Fue un día que me escapé de mí mismo y traicioné hasta mi colección de libros, entendiendo pasada la noche que los libros tal como las mujeres, no pueden guardarse en estanterías ni organizarse de ninguna forma, que cada uno ya está guardado dentro de su propia portada y mantiene su orden exacto tal y como prefiere. Fue un día que ya era de noche, un día al que se le había acabado la luz propia y en el que tuve que buscar colores prestados en el fondo de la lengua de una señorita que no repetía más que incoherencias, una señorita que repartía trozos de vidrios malditos que enamoraban mientras cortaban las venas más fuertes que alguna vez pude tener.

Mi mente en blanco fue concebida por mi nerviosismo y su desilusión frente a la vida, por mis ganas condescendientes de alagarle el alma sin humillarme demasiado, por sus preguntas sin respuesta y sus arrepentimientos venideros. Mi mente en blanco fue concluida por los puntos suspensivos que se suicidaron uno a uno dejando solo el punto final, por el instante mismo al terminar un beso donde no se distingue la propia saliva, ni se puede reclamar como propio un solo centímetro de la piel;  concluida también por una sonrisa culposa, un tembleque inexperto  y una barbilla húmeda, un silencio perfecto que no necesitaba más compañía que nuestras palabras ahogadas, sin pronunciar.

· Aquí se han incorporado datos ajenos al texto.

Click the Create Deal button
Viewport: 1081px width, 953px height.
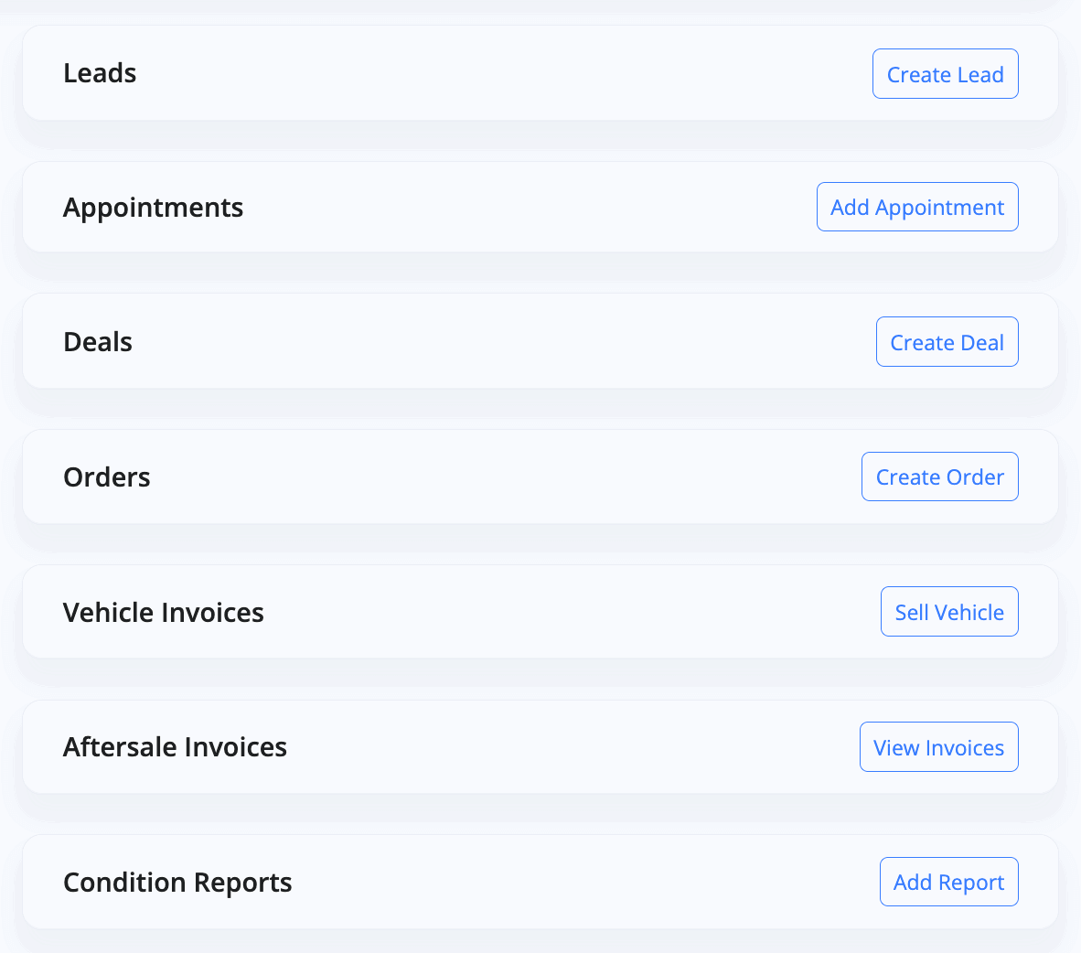[947, 342]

Sé que en ese momento  pasaron apenas segundos largos, minutos cortos, una vida entera y un dolor inmenso por el comienzo, que presagia la terminación sin refrendas ni alargues de una relación de pesos muertos que se caen al vacío. Sé que en ese momento se sentía plena hasta la plenitud misma, y se habían acabado los enojos, los rencores, las filosofías de Aquino y los delitos de la historia; se habían borrado los días cotidianos, el cansancio corporal, la copulación sin sentido y la irracionalidad de la existencia. Durante los instantes de mi mente en blanco, mi mente era negra, azul, violeta, era como quisiese y nadie podía quitarme la libertad de encarcelarme en unos latidos de corazón sin rumbo, unos pies sin camino, una mujer sin destino.

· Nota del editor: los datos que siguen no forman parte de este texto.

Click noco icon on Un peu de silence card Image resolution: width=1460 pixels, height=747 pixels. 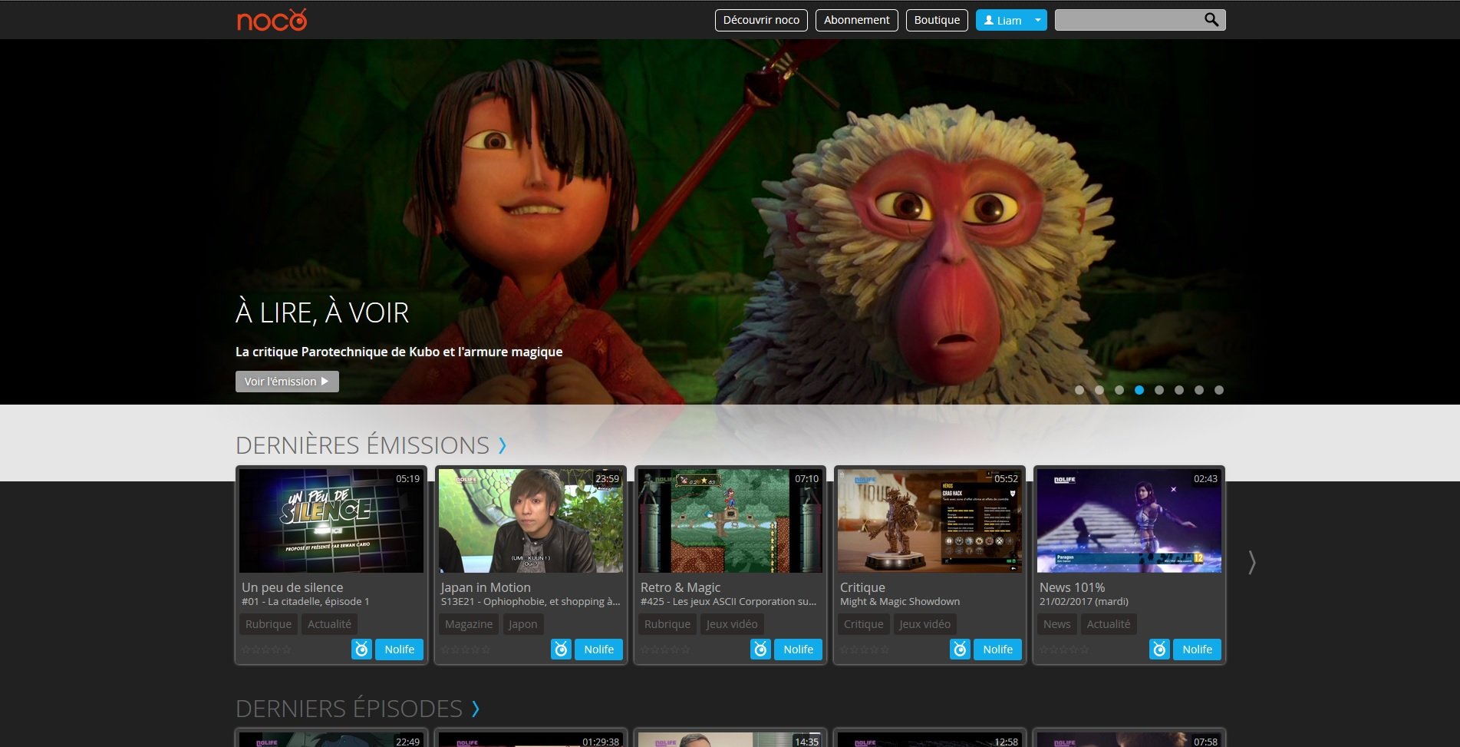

Esa madrugada intenté por todos los medios quedarme en blanco, casi pintura me embarré en los ojos encerrándome lejos de todo, pero sintiendo el mismo hastío que me perseguía; esa madrugada estaba buscando la blancura de una mente en blanco que solo aparece una vez en la vida junto a unos labios que  ya no están, buscando el arcoíris irrisorio de las alucinaciones repetidas que no se parecen en nada a sus originales partidarios. Esa madrugada estaba buscando una cueva que me diera la seguridad de esa saliva cariñosa y cálida, pero esa madrugada entendí al quedarme a oscuras que el blanco no existía, que ni siquiera era un color, que no representaba nada más que un pequeño zumo de sentimientos muy fuertes que tenía que dejar ir detrás del tiempo maldito.

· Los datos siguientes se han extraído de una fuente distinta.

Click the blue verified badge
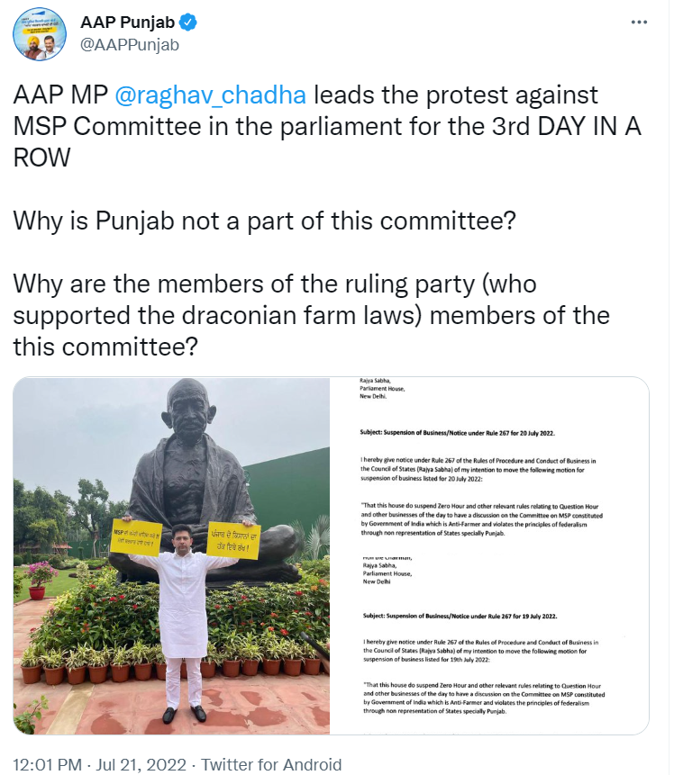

Esa madrugada perdí las ganas de todo menos de buscar esos labios de nuevo; hice desertar a mis sueños y acomodé las causas detrás de los hechos, impregné mi vida con perfume dulce y desperté a mis demonios para que me hicieran compañía mientras tanto. Abogué por violadores y asesinos, destripé ilusiones y caminé mil senderos buscando quedarme en blanco, pero por cada paso de esperanza había un ruido más en la cabeza formando una orquesta de muy mala reputación.


Me desesperé buscando esos labios, ese aroma que lograra apagar el mío, pero nunca lo volví a encontrar. Había absorbido a esa mujer en un instante iluminado y había tomado una ducha con su saliva para lavarme lo más posible el despecho de las manos. Entonces, ya en la madrugada sin luz me miré al espejo, y solo vi su silueta, era ella cansada de intentar hacerme entender lo cerca que siempre estuvo, lo terco que es el amor, lo dañino de buscar remedios para enfermedades que no existen.

La toqué fría en el cristal relleno de mercurio y tuve la mente en gris, una tonalidad más baja, porque ella ya no era cálida, era solo mi memoria fría y mi vacío sin fin.